ANTIPATRIS
(Anti̱patris) [Van (behorend tot) Antipater].
Een stad die in 9 v.G.T. door Herodes de Grote werd herbouwd en naar zijn vader Antipater (II) werd genoemd. Ze wordt geïdentificeerd met het huidige Ras el-ʽAin (Tel Afeq), dat in een goed bewaterde en vruchtbare streek van de Vlakte van Saron ligt. Men neemt aan dat Antipatris op de plaats van de in 1 Samuël 4:1 genoemde vroegere stad Afek lag. Opgravingen die daar in 1946, 1961 en 1974 werden geleid, schijnen dit te bevestigen. — Zie AFEK nr. 3.
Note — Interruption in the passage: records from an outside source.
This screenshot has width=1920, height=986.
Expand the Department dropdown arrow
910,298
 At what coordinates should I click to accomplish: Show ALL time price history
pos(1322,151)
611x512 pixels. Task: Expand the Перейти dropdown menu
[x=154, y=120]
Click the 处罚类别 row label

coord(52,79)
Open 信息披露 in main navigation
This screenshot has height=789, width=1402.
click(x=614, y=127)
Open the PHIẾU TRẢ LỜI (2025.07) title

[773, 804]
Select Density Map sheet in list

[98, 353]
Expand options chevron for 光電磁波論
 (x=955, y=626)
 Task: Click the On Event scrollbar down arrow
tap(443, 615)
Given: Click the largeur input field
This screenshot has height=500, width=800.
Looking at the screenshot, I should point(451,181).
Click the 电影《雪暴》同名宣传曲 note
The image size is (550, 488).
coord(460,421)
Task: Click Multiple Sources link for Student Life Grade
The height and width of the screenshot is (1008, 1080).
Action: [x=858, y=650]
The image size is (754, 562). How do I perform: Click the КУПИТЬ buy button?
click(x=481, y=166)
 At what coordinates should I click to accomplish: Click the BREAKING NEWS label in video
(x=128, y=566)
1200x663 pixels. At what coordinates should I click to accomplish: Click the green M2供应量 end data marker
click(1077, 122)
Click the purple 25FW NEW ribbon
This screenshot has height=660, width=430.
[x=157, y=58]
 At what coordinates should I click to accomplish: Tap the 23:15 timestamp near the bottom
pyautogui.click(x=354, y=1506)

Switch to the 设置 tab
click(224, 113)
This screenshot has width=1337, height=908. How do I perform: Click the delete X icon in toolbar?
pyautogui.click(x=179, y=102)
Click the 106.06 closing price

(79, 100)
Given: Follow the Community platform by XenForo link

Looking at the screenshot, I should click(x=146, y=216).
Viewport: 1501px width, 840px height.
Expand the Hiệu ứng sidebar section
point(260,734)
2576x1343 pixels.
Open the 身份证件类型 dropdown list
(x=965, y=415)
Hier werd Paulus door een escorte van Romeinse soldaten vanuit Jeruzalem naar toe gebracht. Zij hadden de afstand van ongeveer 50 km door het bergland ’s nachts afgelegd (Han 23:31). De stad lag op de plaats waar de Romeinse militaire wegen die respectievelijk van Jeruzalem en Lydda naar de Romeinse hoofdstad Cesarea voerden, samenkwamen. Van Antipatris werd Paulus door zeventig ruiters de resterende afstand van zo’n 40 km over de Vlakte van Saron naar Cesarea gebracht.